This was the headquaters for a Hydraulic operation and was situated on the Tulameen River just upstream of the mouth of Granite Creek near Frenchy's cabin. Photo ca. 1901 from the B.C. Archives.
This photo shows a placer mining operation at Granite Creek in 1909. The wooden flume diverted water from a dam upstream away from the mining operation, and was also used to wash the gravel through a sluice box to separate out the gold. Photo courtesy Princeton Museum
This placer claim photo from Granite Creek shows the prospectors hitting bedrock. You can see the water pouring from the flume and washing the gravel through the sluice box in the foreground. Photo courtesy Princeton Museum.
This photo ca. 1913 shows the Golden Gate Placer Mine at Granite Creek. The miners in the photo are Ralph Mason and Walter Dorn. Photo courtesy Princeton Museum.
Another photo of the Golden Gate Placer Mine ca. 1913. Photo courtesy Princeton Museum.

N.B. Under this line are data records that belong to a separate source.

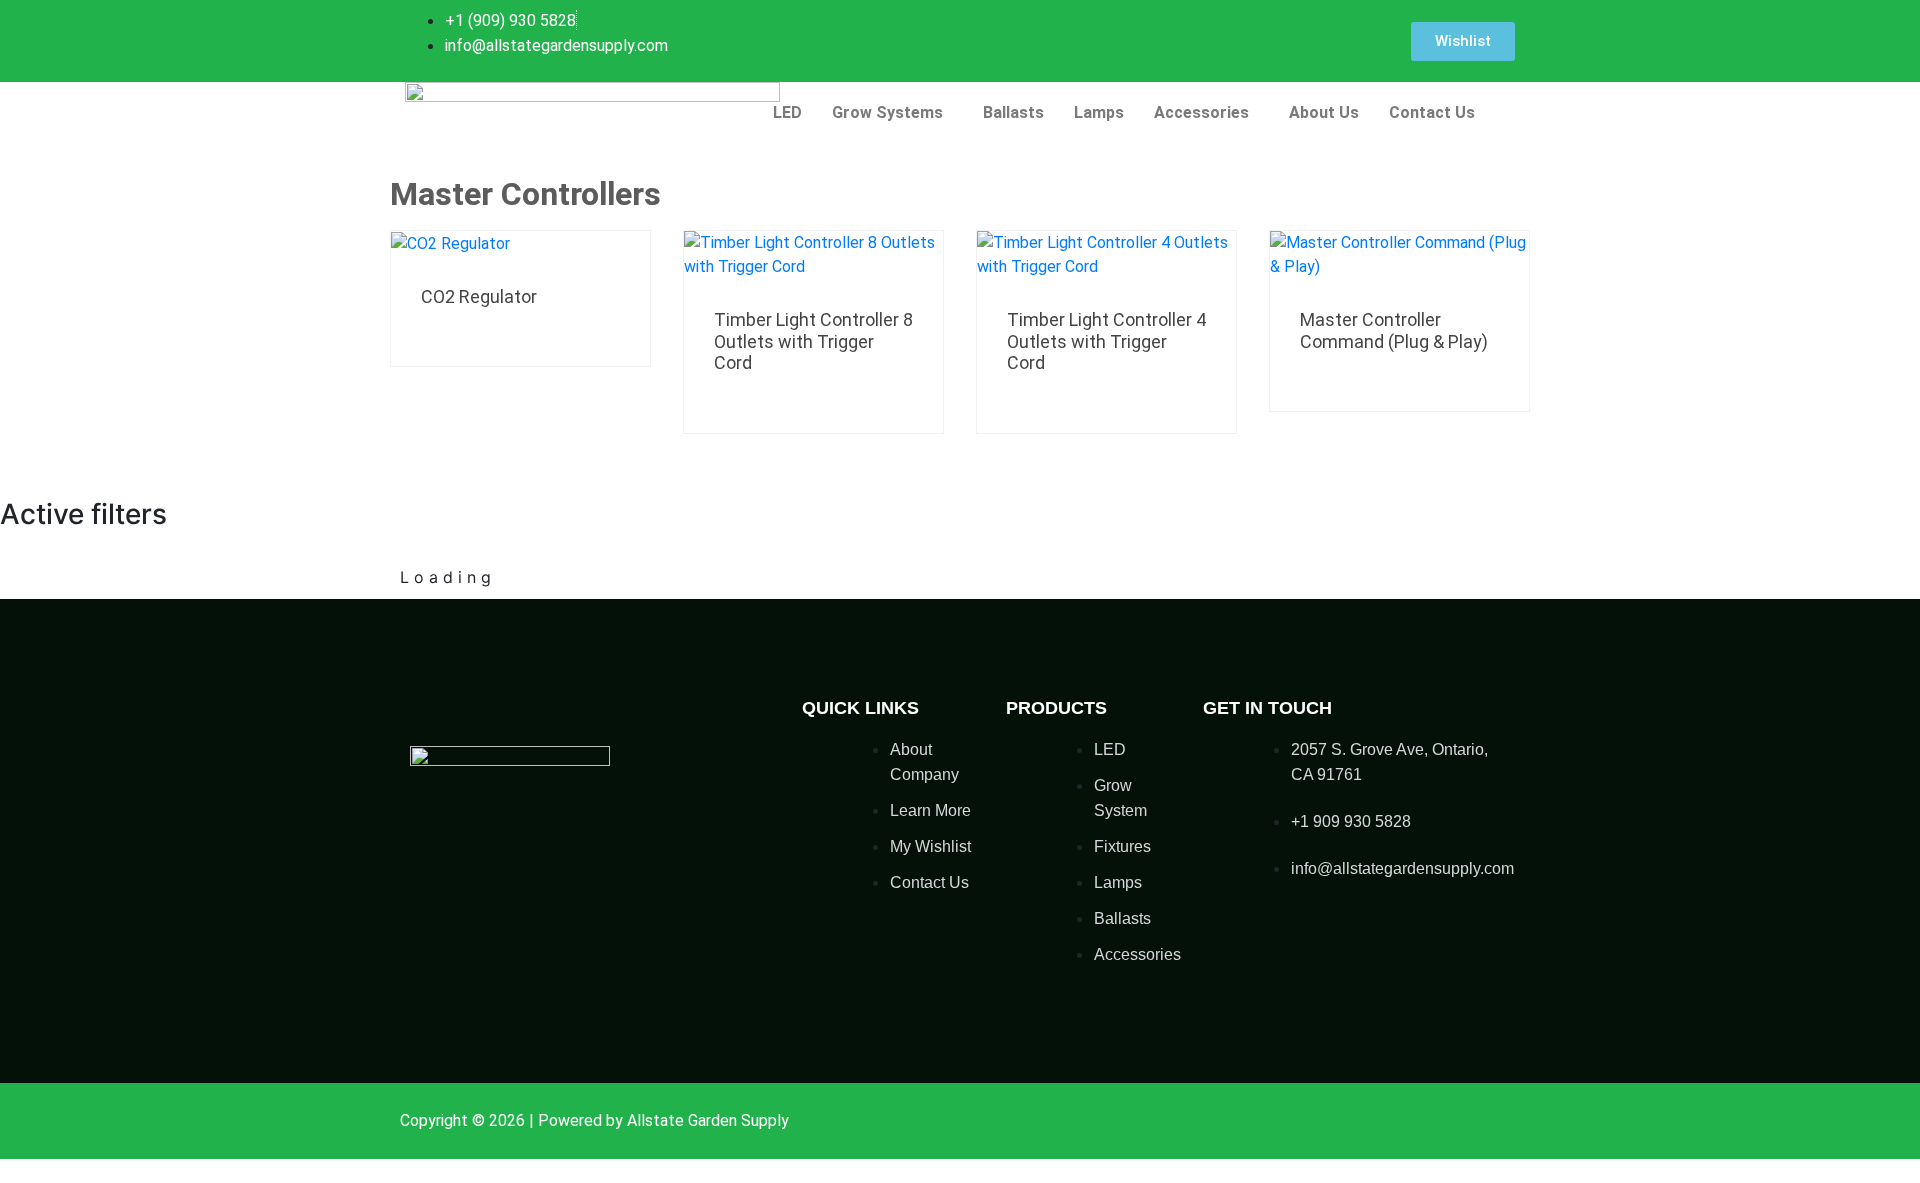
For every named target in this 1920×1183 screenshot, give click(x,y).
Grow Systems (887, 112)
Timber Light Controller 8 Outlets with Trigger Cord (813, 341)
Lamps (1099, 112)
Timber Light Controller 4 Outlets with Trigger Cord (1106, 341)
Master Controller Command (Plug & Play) (1394, 330)
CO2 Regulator (479, 296)
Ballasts (1013, 112)
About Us (1324, 112)
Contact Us (1432, 112)
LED (787, 112)
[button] (892, 113)
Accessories (1201, 112)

By 1915 a third, and final, bridge was constructed across the Tulameen to Granite Creek. This very elaborate bridge was raised high off the ground to give clearance for trains as they passed underneath. Today, the bridge is gone and only a concrete bridge abutment on the south side of the Tulameen River remains. Photo courtesy Princeton Museum.
In 1925 the Rogers family lived in this cabin in the Granite Creek area. Photo from B.C. Archives
Dredging was a way to get at Gold in pockets too deep to mine by hand. Dredging occurred at Granite Creek in the early 1900's and again as here in the 1930s. Photo from B.C. Archives.
Convinced more gold was to be found, a major dredging operation was undertaken again at Granite Creek in 1930. The dredge was powered by steam, produced by burning coal from the mine at Blakeburn. Photo courtesy Princeton Museum.